Level 2 - Above + Client actions – Above + all ERA client-related activity (set/clear new flag, set client policy, request data, etc.).

Level 3 - Above + Tasks and notifications – Above + all Tasks-related activity (create/delete Task, create/delete Notification, etc.).

Level 4 - Above + Reports – Above + all report-related activity (create/delete Report, select/delete Report Template).

Level 5 - All events – All Log-related activity (clear HIPS Log, clear Threat Log, etc.).

2.Server log

While running, the ERA Server creates a server log (Log filename) about its activity which is configurable (Log verbosity).

NOTE: The text file output is by default saved to the file %ALLUSERSPROFILE%\Application Data\Eset\ESET Remote Administrator\Server\logs\era.log

If Log to text file is selected, new log files will be created (Rotate when greater than X MB) and deleted on a daily basis (Delete rotated logs older than X days).

NOTE: In the Log to text file section we recommend leaving Log verbosity at Level 2 – Above + Session Errors and increasing it only if you experience a problem, or if advised to do so by ESET Customer Care.

Log to OS application log allows information to be copied to the system event viewer log (Windows Control Panel > Administrative Tools > Event viewer).

Log to Syslog sends a syslog message to the specified syslog server on a specified port (default server is localhost, default port is 514) .For advanced syslog settings go to Tools > Server Options > Advanced >Edit Advanced Settings… > Setup > Logging . Here you can edit the syslog options - syslog server name, syslog server port, syslog facility and the syslog verbosity.

The Verbosity of a log means the level of detail in a log and the information included.

Level 1 - Critical Information – Faulty behavior (in this case, please contact ESET Customer Care).

Level 2 - Above + Important Session Information – Information about server communication (who logged on to the ERA Server, when and why).

Level 3 - Above + Various Information – Information about internal processes on the ERA Server.

Level 4 - Above + Installer – Information about the einstaller.exe agent (information about the ERA Server - agent connection/disconnection and the results).

Level 5 - Above + Clients – Client information (information about the ERA Server, client connection/disconnection and the results).

NOTE: We recommend leaving the Log verbosity set to Level 2 – Above + Session Errors.
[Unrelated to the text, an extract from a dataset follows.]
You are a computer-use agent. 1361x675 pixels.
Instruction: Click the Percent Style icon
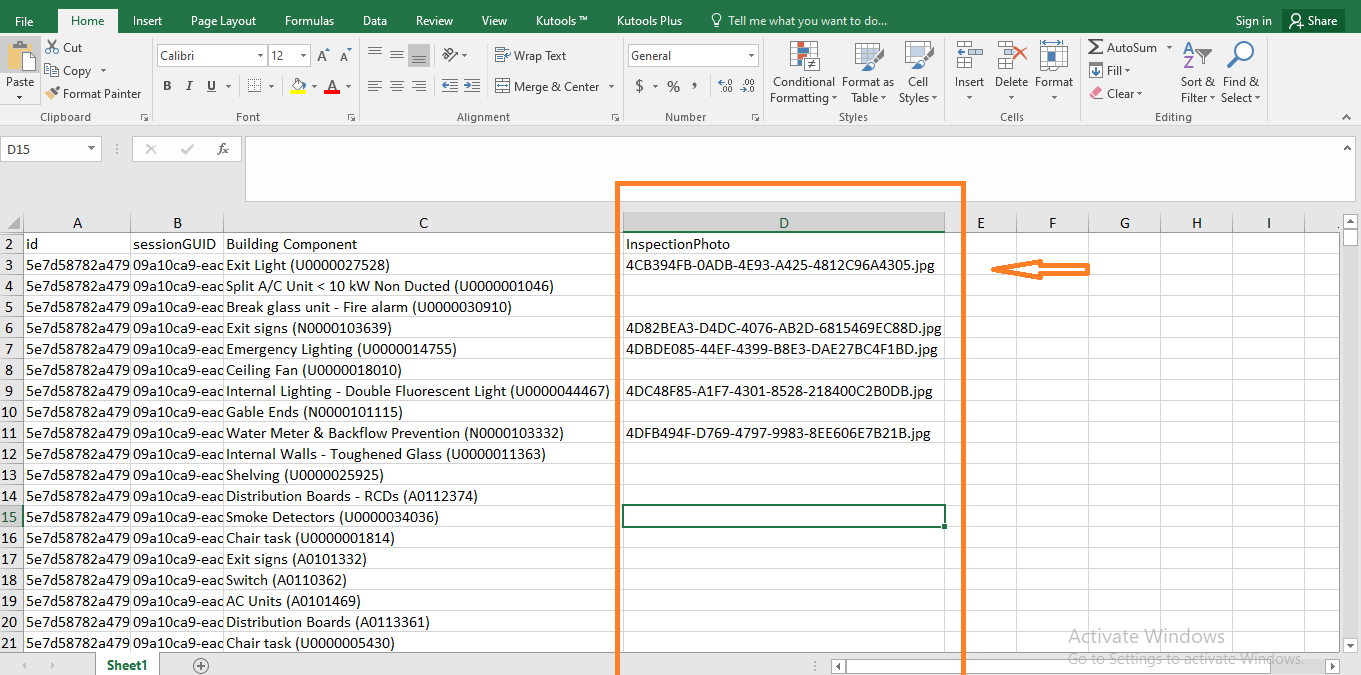pos(673,86)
Change the log level only if you are experiencing problems, or if you are advised to do so by ESET Customer Care.

3.The database Debug Log option should be disabled under normal circumstances - it is used for troubleshooting database problems. Click Tools > Server Options > Advanced > Edit Advanced Settings… > Setup > Logging > Rotated debug log compression to configure the compression level for individual rotated logs.